Running Rowan's Descriptors Calculation Workflow

Transcript

Hi, I'm Ari, one of the founders of Rowan, where I lead product and strategy. In today's video, I'm going to be talking about Rowan's descriptors calculation workflow. We'll go over how to submit a workflow, what the workflow does, and how you can use the results, both in Rowan and export them to use in further projects.

Now descriptors, at a very high level, are a way of generating a feature vector for your molecules so that you can run data science and machine learning workflows on your molecules. And we think that this is especially good when you're working with properties that are hard to run physics-based simulations to predict.

So to submit a descriptors calculation workflow on Rowan, we'll go ahead and click "descriptors calculation" and we'll upload the files that we're going to be looking at today. For this example, we're just going to look at this super basic set of alcohols. You can see that there's nothing fancy here, and that these structures loaded in all right.

And so we'll just go ahead and submit these six molecules, and we can submit them all at once, and they'll start running. And what's gonna happen is Rowan is going to use Mordred to generate some molecular graph and conformer-dependent features, as well as XTB to generate some per-atom descriptors.

These are small molecules and the descriptors workflow super fast, so it's already finished running. We'll go ahead and hide the sidebar, and we can view these results. So at a glance, you see that Rowan gives you this table view. You can sort by any descriptor. You can look and see what the descriptor actually calculates. And of course, you can filter.

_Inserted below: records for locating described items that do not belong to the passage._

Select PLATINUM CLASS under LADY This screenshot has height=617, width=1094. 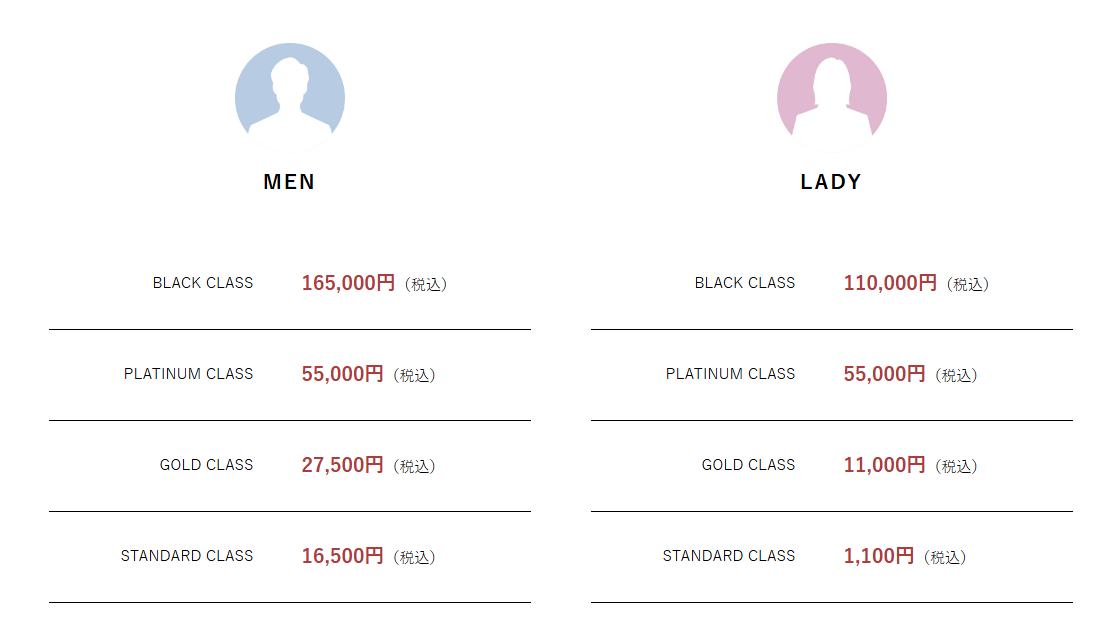click(x=731, y=374)
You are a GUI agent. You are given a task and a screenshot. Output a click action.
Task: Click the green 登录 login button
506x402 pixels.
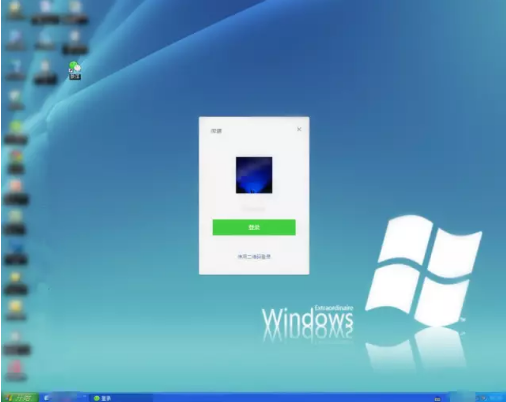point(254,227)
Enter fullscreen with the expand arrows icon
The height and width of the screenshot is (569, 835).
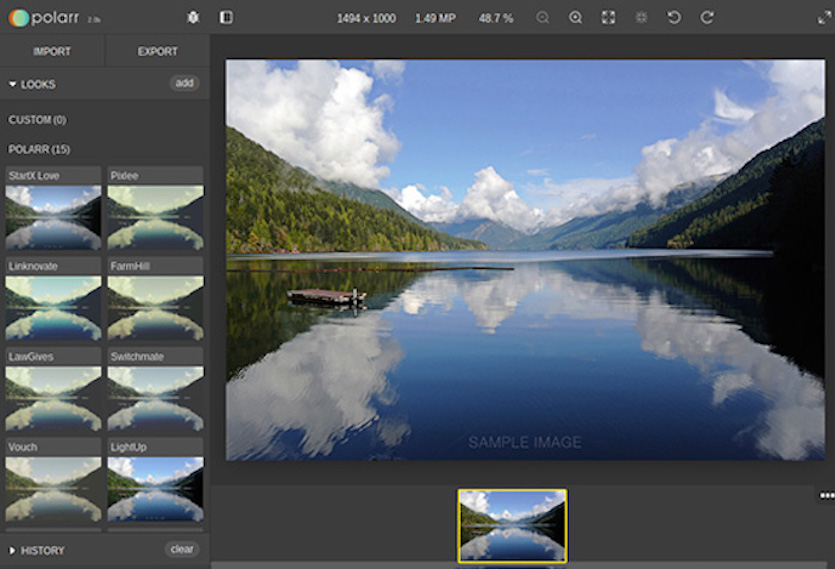tap(824, 17)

I think we should look for hydrogen bond donors today. So I'll just type in "hydrogen bond." You can search, and we can see that there are two features related to hydrogen bonds. That's this hydrogen bond acceptor feature and this hydrogen bond donor feature. When we're working with these features, often we'll wanna take it and use it somewhere else. And so you can always download all of this data as a CSV and load it into whatever software you're using for data science or machine learning.

One cool thing though is that inside of the Rowan platform, you can run principal component analysis on a library of descriptors that you've calculated. And PCA is a statistical method that will cluster our data. So we're looking at PCA 1 and 2 and that gives us this nice XY plot. And it spreads our data out so we can see similarities and differences and make sure that whatever library we're working with covers chemical space nicely.

And so you can see that one thing that's really separating our compounds in this example is just this atom bond connectivity index. And if we want to see the actual values for each of these data points, we can click on this feature and it'll color. And by hovering over the points, we can sort of visually inspect and get a sense for, okay, what's contributing to the variance in my data right now? And if we want to look at number of hydrogen bond donors, again, we can do that too. And we'll see the data colors nicely. And, you know, with this basic example, of course, this isn't super impressive, but I think it is really cool. And if you want to work with these PCA coordinates outside of Rowan, you can download the data as a CSV right here again.